Enhanced performance in the determination of ibuprofen 1-β-O-acyl glucuronide in urine by combining high field asymmetric waveform ion mobility spectrometry with liquid chromatography-time-of-flight mass spectrometry

The incorporation of a chip-based high field asymmetric waveform ion mobility spectrometry (FAIMS) separation in the ultra (high)-performance liquid chromatography–high resolution mass spectrometry (UHPLC–HRMS) determination of the (R/S) ibuprofen 1-β-O-acyl glucuronide metabolite in urine is reported. UHPLC–FAIMS–HRMS reduced matrix chemical noise, improved the limit of quantitation approximately two-fold and increased the linear dynamic range compared to the determination of the metabolite without FAIMS separation. A quantitative evaluation of the prototype UHPLC–FAIMS–HRMS system showed better reproducibility for the drug metabolite (%RSD 2.7%) at biologically relevant concentrations in urine.

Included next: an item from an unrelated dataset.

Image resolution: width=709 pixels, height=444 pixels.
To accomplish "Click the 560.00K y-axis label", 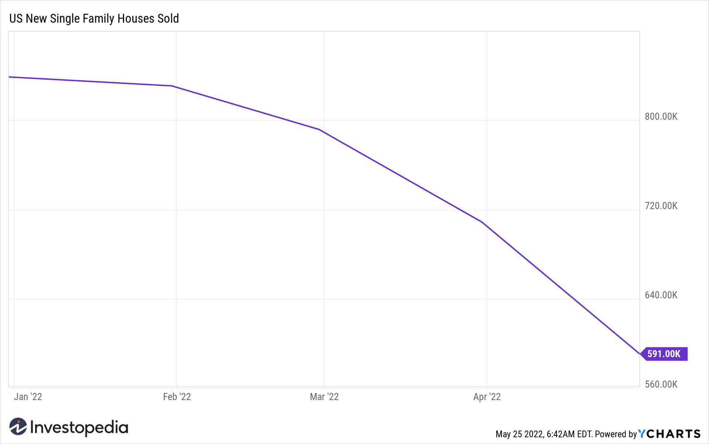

In-source collision induced dissociation of the FAIMS-selected deprotonated metabolite was used to fragment the ion prior to mass analysis, enhancing selectivity by removing co-eluting species and aiding the qualitative identification of the metabolite by increasing the signal-to-noise ratio of the fragment ions.

► A novel UHPLC–FAIMS–HRMS method for quantification of a drug metabolite in urine is presented.
► Chemical noise is reduced using FAIMS separation following UHPLC.
► FAIMS separation increases the linear dynamic range, reduces the limit of quantification and improves precision.